As for the individual prefectures themselves:

  • 7 prefectures have been represented by 3 or less schools
    • Fukushima – Seikou Gakuin (10)
    • Kochi – Meitoku Gijyuku (7), Kochi (3)
    • Iwate – Hanamaki Higashi (5), Moriokadai Fuzoku (4), Ichinoseki Gakuin
    • Tochigi – Sakushin Gakuin (8), Bunsei Geidai Fuzoku, Hakuoudai Ashikaga
    • Shizuoka – Tokoha Kikugawa (4), Tokoha Tachibana & Shizuoka (3)
    • Nara – Chiben Gakuen (5), Tenri (4), Sakurai
    • Wakayama – Chiben Wakayama (7), Shiritsu Wakayama (2), Minoshima
  • 31 prefectures had at least 1 school who won at least 4 times.
  • No prefecture had 10 different representatives, the closest was Yamaguchi with 9 (Iwakuni was the only repeat winner)
  • 4 prefectures had 8 different schools (and that includes both Chiba and Hyogo!)
  • 6 prefectures had 7 different schools
  • Of the 10 most populous prefectures:
    • Tokyo
      • Nishi – 5 different schools, 3 repeat winners
      • Higashi – 5 different schools, 2 repeat winners
    • Kanagawa – 5 different schools, 3 repeat winners
    • Osaka – 5 different schools, 2 repeat winners
      • Osaka Touin with 5 (duh)
      • Riseisha with 2
    • Aichi – 5 different schools, 3 repeat winners
      • Aikoudai Meiden, Chuukyoudai Chuukyou and Touhou all with 3
    • Saitama – 5 different schools, 3 repeat winners
    • Chiba – 8 different schools, 1 repeat winner
      • Kisaradzu Sougou with 4
    • Hyogo – 8 different schools, 3 repeat winners
    • Hokkaido
      • Kita – 8 different schools, 2 repeat winners (Komadai Iwamizawa though does not exist anymore)
      • Minami – 5 different schools, 3 repeat winners
    • Fukuoka – 5 different schools, 2 repeat winners
    • Shizuoka – 3 different schools, all repeat winners
      • Tokoha Kikugawa with 4
      • Tokoha Tachibana and Shizuoka with 3
  • And the 10 least populous:
    • Tottori – 5 different schools, 3 repeat winners
    • Shimane – 4 different schools, 3 repeat winners
    • Kochi – 2 different schools, both repeat winners
      • As aforementioned Meitoku Gijyuku with 8, Kochi with 2
    • Tokushima – 4 different schools, 2 repeat winners
    • Fukui – 4 different schools, 2 repeat winners
    • Saga – 7 different schools, 2 repeat winners
    • Yamanashi – 5 different schools, 3 repeat winners
    • Wakayama – 3 different schools, 2 repeat winners
      • Of course Chiben Wakayama looms with 7.
    • Kagawa – 6 different schools, 4 repeat winners
      • Eimei, Jinsei Gakuen, Kagawa Nishi and Sangawa all making 2 appearances
    • Akita – 7 different schools, 2 repeat winners

The spreadsheet can be found here, but it seems like the average prefecture has 5 different schools qualifying with around 2-3 repeat winners. Doesn’t even matter the size of prefecture either, which probably speaks to the the fact that kids will go to the competitive schools. And I haven’t even delved to look at the best 4 to see if the schools that have won have at least gotten that far (that might be the topic of a follow up article).

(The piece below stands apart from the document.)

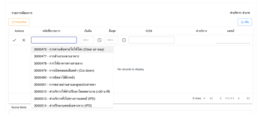Screen dimensions: 260x114
Task: Open start time clock picker
Action: point(100,40)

But with 256 schools composing the 496 bids, and 117 of those making at least 1 repeat appearance. And in talking about a universe of around 3,900 schools now, to me it seems rather clear that the romanticism of any school making it is for the most part dead.

And now you know why I root for schools like Komatsu Ootani.